The things you have claimed about your wife, you do, yourself and claim about others. I think you are projecting...a lot. Think it over. It'll be a great relief for you to break out of the hole you have dug for yourself. 'Karma' isn't your problem. There are no 'barons of recovery'. You're the one who casts
yourself out, and there is no 'power' here that you have "talked truth to"...you're making all that up.
Don't bother considering this:
If you want the people in this forum to change
their behavior -
or your wife to change hers, there is a simple solution and it is very close to what you suggested:
You wrote that they only hope of finally changing your wife is the intervention of an outside force, correct?
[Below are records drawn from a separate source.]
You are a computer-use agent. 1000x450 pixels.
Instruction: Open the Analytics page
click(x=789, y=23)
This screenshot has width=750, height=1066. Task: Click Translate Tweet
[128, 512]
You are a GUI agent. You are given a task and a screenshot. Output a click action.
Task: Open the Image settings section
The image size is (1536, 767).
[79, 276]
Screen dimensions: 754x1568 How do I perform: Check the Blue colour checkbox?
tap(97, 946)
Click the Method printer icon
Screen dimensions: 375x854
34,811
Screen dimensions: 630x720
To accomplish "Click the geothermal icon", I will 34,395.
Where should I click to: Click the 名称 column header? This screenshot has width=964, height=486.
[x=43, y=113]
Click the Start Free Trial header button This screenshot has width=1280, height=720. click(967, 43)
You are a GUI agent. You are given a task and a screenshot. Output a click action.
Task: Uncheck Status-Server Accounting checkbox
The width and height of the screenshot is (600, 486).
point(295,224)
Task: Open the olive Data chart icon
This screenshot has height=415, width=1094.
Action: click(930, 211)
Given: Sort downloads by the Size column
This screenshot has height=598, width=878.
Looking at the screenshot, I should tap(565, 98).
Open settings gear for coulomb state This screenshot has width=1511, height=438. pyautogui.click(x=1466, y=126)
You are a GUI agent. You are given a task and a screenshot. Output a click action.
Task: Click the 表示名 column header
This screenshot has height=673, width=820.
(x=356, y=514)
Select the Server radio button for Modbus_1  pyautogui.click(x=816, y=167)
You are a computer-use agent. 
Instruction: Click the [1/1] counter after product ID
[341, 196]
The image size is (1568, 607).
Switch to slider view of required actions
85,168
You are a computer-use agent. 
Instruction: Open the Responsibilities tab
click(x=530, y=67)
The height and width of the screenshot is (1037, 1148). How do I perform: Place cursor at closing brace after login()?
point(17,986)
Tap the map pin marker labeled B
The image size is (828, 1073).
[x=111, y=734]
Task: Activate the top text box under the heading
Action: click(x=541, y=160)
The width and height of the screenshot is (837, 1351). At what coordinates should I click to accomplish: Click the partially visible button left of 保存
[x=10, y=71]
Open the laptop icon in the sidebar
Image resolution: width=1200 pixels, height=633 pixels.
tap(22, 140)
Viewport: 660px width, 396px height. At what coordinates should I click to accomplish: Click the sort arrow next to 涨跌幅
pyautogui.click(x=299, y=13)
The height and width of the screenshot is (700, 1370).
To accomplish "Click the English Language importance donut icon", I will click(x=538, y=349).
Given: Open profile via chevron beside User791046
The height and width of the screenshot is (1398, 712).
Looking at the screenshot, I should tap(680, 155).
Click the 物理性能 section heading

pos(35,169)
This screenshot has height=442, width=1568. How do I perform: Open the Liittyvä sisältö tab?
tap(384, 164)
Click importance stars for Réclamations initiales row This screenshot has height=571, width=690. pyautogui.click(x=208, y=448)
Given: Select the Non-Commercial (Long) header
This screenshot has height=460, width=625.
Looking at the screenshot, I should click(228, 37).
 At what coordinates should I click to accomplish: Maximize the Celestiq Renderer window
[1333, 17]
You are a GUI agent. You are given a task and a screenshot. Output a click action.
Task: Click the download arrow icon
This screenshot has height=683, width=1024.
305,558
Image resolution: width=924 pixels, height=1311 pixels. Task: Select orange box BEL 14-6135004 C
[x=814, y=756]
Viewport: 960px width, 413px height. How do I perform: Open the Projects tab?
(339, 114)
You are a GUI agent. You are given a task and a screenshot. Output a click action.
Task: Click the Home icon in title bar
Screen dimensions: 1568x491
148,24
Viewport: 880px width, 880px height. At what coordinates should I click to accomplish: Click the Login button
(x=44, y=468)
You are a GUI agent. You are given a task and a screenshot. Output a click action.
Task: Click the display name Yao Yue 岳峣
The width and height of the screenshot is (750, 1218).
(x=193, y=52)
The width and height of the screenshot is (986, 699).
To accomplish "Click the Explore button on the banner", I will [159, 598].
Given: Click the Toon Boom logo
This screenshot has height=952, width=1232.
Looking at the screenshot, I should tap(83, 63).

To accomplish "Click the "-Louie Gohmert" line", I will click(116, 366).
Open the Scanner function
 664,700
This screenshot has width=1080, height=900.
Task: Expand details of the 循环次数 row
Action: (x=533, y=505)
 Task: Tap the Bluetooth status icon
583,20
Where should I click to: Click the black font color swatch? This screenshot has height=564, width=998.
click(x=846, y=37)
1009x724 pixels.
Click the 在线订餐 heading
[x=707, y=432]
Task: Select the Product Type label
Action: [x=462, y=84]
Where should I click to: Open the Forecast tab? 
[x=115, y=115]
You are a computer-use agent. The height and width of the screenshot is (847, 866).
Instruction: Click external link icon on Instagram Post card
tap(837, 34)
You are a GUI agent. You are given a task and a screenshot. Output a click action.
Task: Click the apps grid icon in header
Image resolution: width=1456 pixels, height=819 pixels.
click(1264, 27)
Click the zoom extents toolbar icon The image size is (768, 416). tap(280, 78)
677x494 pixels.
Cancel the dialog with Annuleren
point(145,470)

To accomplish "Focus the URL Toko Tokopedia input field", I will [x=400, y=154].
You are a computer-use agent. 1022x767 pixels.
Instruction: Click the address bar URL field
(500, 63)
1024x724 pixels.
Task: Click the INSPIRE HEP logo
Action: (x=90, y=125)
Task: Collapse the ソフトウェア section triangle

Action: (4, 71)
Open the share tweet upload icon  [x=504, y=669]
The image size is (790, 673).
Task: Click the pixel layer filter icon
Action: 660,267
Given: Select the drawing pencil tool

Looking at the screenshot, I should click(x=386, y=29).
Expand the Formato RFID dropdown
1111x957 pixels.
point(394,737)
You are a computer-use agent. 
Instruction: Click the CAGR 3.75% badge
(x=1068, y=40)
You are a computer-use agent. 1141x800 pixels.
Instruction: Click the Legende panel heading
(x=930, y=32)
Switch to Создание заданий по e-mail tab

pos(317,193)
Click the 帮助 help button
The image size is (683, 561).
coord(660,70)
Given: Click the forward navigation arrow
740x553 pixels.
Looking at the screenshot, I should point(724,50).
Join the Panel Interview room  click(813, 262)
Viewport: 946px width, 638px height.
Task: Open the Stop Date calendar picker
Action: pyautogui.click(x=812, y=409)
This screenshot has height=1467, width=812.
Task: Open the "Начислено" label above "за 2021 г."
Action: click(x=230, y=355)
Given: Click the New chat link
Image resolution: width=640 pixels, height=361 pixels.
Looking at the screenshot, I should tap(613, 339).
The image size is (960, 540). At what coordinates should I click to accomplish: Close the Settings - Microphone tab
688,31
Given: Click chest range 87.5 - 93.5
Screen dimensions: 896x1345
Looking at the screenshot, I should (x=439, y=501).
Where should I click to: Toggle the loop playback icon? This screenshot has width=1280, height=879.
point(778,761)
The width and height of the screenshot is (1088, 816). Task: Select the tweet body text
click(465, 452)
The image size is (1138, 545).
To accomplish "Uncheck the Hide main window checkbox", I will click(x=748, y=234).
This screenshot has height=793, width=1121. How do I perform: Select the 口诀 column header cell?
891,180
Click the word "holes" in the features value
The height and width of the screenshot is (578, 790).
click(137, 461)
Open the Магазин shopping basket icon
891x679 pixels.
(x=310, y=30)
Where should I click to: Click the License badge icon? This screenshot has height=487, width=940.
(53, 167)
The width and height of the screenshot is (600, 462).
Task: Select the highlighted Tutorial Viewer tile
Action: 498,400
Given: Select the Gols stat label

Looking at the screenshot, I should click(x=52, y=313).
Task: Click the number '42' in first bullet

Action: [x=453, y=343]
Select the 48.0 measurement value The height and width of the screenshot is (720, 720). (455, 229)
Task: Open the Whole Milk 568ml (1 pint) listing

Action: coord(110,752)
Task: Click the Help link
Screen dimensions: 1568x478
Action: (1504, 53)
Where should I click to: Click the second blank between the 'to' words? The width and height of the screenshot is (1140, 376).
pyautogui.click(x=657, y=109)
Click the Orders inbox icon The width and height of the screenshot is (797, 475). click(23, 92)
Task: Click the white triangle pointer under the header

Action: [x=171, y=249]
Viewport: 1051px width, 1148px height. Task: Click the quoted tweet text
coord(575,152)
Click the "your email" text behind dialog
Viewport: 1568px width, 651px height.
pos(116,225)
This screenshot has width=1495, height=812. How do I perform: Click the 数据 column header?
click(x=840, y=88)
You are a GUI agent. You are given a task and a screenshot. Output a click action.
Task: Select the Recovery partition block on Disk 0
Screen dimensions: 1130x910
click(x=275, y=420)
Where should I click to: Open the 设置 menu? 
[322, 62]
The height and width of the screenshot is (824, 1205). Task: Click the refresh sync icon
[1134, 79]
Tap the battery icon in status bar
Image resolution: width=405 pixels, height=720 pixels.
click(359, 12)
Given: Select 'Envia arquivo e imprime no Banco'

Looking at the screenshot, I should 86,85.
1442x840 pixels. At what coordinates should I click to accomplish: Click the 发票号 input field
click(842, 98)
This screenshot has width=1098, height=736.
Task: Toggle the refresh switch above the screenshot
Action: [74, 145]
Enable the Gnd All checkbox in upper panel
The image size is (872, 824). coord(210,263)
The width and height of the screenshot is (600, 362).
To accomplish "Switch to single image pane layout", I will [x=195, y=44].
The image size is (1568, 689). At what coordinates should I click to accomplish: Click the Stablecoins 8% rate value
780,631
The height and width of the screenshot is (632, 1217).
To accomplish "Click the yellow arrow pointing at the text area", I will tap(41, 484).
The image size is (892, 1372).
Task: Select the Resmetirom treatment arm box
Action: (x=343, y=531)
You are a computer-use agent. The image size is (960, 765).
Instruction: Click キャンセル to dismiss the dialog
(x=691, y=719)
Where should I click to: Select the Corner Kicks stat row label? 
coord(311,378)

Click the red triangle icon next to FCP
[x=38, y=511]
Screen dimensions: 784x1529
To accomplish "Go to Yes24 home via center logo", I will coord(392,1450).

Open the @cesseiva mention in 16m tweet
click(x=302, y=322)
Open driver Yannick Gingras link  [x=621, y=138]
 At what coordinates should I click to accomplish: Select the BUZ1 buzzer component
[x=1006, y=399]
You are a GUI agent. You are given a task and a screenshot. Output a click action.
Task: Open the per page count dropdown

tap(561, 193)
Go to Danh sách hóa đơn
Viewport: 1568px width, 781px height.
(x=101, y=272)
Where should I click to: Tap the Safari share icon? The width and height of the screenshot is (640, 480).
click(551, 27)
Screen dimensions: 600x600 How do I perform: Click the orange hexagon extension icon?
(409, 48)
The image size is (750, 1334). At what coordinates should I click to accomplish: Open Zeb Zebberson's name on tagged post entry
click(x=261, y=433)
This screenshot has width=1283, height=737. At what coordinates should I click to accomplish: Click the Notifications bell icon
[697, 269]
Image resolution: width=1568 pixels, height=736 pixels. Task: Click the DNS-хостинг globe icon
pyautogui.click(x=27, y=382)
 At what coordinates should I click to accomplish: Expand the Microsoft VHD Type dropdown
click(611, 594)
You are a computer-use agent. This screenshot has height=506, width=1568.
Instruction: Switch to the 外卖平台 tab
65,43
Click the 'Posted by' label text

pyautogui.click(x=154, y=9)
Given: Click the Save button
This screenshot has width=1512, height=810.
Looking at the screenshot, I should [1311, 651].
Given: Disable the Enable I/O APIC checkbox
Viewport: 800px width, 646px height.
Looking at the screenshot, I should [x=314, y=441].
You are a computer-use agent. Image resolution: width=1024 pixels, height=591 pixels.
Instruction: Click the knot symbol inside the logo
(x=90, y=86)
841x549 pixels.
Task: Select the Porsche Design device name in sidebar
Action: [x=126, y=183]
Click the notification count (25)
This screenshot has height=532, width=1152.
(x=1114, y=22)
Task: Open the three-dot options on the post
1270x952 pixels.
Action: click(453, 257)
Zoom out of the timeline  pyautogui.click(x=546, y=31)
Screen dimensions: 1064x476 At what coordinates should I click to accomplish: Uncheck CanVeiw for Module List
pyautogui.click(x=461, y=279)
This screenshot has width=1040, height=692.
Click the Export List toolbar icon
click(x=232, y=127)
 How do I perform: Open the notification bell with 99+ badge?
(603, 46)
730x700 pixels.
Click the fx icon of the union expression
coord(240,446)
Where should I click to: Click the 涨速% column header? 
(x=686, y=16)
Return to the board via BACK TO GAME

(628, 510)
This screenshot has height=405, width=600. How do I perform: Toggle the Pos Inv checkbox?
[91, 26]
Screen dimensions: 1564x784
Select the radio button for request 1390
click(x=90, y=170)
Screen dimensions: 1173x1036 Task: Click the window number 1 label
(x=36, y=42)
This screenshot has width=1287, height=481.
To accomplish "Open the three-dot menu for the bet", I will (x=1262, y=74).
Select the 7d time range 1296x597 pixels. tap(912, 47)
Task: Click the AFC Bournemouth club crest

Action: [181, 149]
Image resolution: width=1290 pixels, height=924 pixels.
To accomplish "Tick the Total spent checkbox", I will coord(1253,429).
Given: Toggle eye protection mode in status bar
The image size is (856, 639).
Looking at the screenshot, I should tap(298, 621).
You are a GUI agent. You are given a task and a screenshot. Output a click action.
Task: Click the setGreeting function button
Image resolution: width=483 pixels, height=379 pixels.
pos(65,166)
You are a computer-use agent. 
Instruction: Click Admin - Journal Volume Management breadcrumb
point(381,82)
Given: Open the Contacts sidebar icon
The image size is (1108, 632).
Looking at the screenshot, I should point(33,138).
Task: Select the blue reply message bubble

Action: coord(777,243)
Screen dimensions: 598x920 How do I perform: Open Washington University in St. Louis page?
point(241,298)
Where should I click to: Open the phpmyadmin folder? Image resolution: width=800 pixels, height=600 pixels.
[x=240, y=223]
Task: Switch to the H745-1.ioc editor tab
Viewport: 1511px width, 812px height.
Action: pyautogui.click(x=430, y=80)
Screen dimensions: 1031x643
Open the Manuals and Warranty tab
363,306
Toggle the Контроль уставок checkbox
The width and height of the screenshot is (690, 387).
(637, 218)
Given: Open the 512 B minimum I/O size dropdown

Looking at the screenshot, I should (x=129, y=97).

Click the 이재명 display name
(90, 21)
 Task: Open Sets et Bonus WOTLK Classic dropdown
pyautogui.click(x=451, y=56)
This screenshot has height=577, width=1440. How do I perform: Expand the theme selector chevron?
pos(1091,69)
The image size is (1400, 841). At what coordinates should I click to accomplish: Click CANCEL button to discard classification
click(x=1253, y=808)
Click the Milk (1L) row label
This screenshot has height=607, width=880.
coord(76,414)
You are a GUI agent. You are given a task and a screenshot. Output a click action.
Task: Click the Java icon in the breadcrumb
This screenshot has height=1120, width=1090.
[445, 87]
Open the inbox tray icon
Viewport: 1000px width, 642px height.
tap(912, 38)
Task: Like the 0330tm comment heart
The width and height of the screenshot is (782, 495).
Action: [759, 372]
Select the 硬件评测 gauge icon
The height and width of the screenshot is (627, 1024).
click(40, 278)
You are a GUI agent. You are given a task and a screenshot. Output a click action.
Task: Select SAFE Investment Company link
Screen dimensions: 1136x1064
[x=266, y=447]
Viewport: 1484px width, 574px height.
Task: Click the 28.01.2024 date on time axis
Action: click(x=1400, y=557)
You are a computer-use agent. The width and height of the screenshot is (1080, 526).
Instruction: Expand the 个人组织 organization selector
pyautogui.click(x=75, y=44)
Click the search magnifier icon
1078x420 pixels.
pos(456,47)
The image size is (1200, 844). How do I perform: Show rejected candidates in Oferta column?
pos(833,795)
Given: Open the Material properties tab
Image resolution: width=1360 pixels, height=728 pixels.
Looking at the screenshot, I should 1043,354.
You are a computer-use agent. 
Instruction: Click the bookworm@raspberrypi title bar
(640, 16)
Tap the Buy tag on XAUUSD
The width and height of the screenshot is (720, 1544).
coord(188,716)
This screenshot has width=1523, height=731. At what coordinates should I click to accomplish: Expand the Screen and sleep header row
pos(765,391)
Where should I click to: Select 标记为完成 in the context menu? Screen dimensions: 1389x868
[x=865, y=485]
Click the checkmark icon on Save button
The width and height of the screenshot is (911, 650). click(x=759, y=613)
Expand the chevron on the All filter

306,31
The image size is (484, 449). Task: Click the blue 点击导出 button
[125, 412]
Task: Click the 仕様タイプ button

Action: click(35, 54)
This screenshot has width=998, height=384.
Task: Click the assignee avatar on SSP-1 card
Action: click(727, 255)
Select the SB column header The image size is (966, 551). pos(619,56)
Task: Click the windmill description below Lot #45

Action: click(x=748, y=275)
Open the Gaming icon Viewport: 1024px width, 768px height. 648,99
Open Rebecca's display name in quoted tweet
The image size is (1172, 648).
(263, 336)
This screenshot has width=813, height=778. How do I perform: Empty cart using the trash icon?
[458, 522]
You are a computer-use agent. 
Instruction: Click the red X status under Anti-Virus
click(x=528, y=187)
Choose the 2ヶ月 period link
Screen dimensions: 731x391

I'm suggesting that you beginning to focus exclusively on cleaning your own side of the street
without trying to manage or criticize others around you, is outside your experience, so far. It's an outside force - a thing that would be very new to you and those immediately around you (and even here on the Forum). Try that out for two weeks. And watch what happens to the way people interact with you here. Try it out for a month and watch what happens to your wife's behavior and priorities.
My wife discovered this trick years ago. My sponsor and many of my friends in SA have been demonstrating it to me for the past 21 years, and I'm getting better and better at it myself.
That's why I'm sharing all this stuff with you. It's the stuff that is making my own life better. Why should I be selfish and keep it to myself?
I take credit for effort. Self-monitoring is work. But I am positive that without the forum I would not bother. Because I don't think not masturbating once a week to old memories is that important in the grand scheme of things. I have to stay clean for the wrong reason.
I quoted the Mesillas Yesharim about evil thoughts being an abomination of G-d. I think it's probably a reliable sourcd and I don't find that an unbearable idea. So Hashem abominates some little part of me. But I think overall He's still happier that I'm here. I think Hashem likes to watch people learn to overcome challenges.
I refuse to feel guilt when it comes to sex addiction because I think guilt is a scam perpetrated against myself. Guilt makes you engage in a cover-up operation. But people don't understand that when I say "my thoughts must be an abomination for G-d," I don't mean it with sadness but with a sense of curiosity.
I don't know who is writing with bitterness because of me. If you're referring to Shlomo24 I think you are probably giving me way too much credit. Maybe you can bring me some examples of bitter writing by others.
I think you are right on target with regard to keeping people at a distance. And I talked about that in earlier posts as well. But it's not because I don't want to be vulnerable. It's involuntary at this point. It's a combination of a few highly unusual ways of looking at looking at world.
Basically I'm really weird. I even made my boss laugh at a recent evaluation because I said that I plan on becoming more normal. It's because of the bipolar problem. I used to hold that I am worthwhile if and only if I'm working on something remarkable. This attitude applied over decades created someone who had remarkable skills but who is off to the side.
You're wrong about the power thing. But you can't see it because you have a conflict of interest. There's always power in the world. I don't want to discuss this in detail because it just causes fighting.
I was happy until cordnoy told me that I was being indecent. I just don't think that's accurate. I don't want to discuss what the problem is here because, again, it's not productive.
I did not write that I hope my wife will change. I think you are saying that she responds to my change with her change, and I think that's correct and I don't remind myself of that enough. Instead of working on a relationship I just accept the current state and focus on empathy so I can have peace of mind. That is a great point.